The contribution of this research to the field of Architecture is providing a new definition to the concept ‘hybridization’ within design. Methodologically, the research presents new methods for collaboration with organisms, and conceptually it offers a strange and novel set of formal tectonics to arise, contributing to architectural design discipline. Furthermore, the findings provide the empirical grounding for reconceptualising and redefining the notion of hybridisation in architectural design. The study further suggests that new biologically driven design processes may emerge by architects embracing nature’s intelligence and behavioural characteristics. The importance of generating true hybridisation between architectural design intention and biological agencies enables a dynamic shift from stable into highly volatile form finding methodologies. In order for novel, interspecies formal outcomes to emerge, the architect is required to reconceptualise design autonomy and control in the generation of form. Resisting sole authorship, these highly volatile systems, which I refer to as hybridised formations generate novel relationships and feedbacks, rather than controlled or predictable outcomes. Potent with architectural possibilities, InterspeciesForms therefore embraces the highly volatile and seeks the unknown, in order to generate a new interspecies architectural language between human and non-human entities. The purpose of this research is ultimately to be utilized as a template for other designer to expand their imaginations and evolve preconceived notions of architectural form. ‘InterspeciesForms’ therefore explores the possibilities of organisms that transcend its application of a ‘sustainable’ building material within the field of architecture and advancing the field of bio design. This research therefore demonstrates a novel- hybrid design language, that embraces the aesthetics of non-human organisms, giving rise to non-indexical forms for architectural design purposes. This research demonstrates novel design methods for co-creating with non-human organisms that may give rise to new non-indexical formations for architectural design purposes. Through this developed feedback system the formation of architecture is directly driven by mycelium behaviour, rather than an a priori parametric model or generative algorithm.
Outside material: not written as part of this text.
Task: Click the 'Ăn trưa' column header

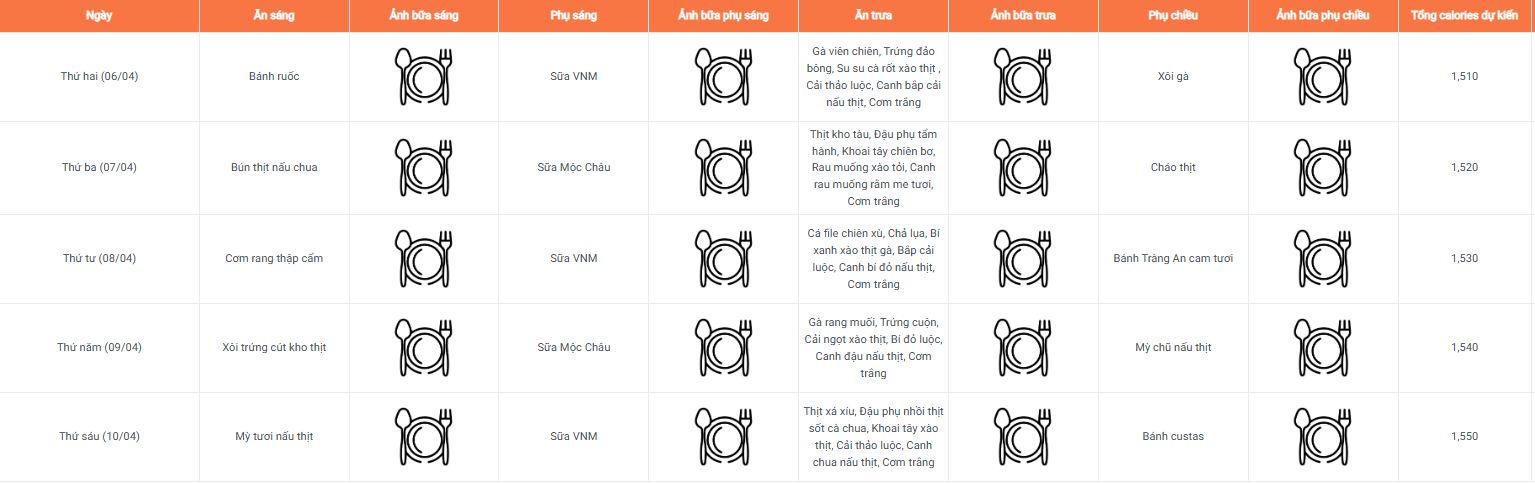Action: [x=873, y=16]
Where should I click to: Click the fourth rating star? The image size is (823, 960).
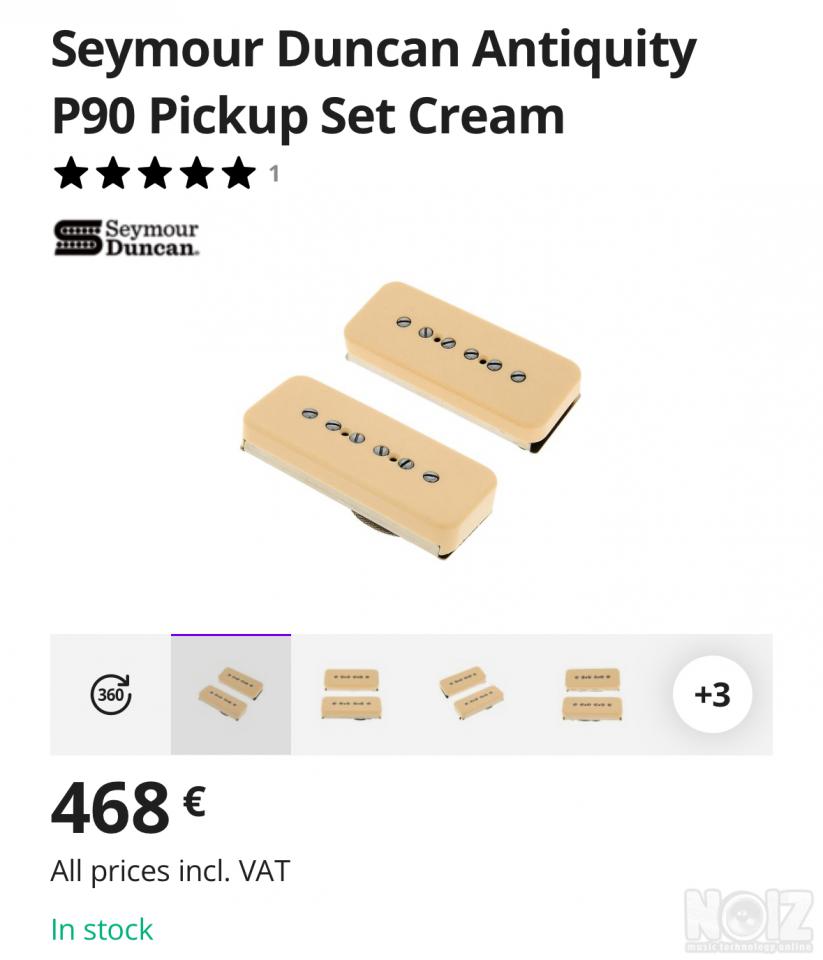[197, 173]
Reflecting upon the limitations of this research, the hybridized results remained on the two-dimensional scale and did not eventuate into three-dimensional forms. Due to a lack of access to high resolution vision systems that could capture the organism growth in the 3D realm, the scanning of mycelia’s was limited to the two-dimensional scale. Thus the stigmergic response mirrored this scale and generated two dimensional hybridized outcomes. In order to advance this established feedback systems further, higher resolution vison systems are required to capture the mycelia’s growth within the petri dish on the three-dimensional scale. Rather than responding in the two-dimensional realm, the architect may generate 3D forms which emerge from the interaction of architectural aesthetic and the behavior of mycelia growth.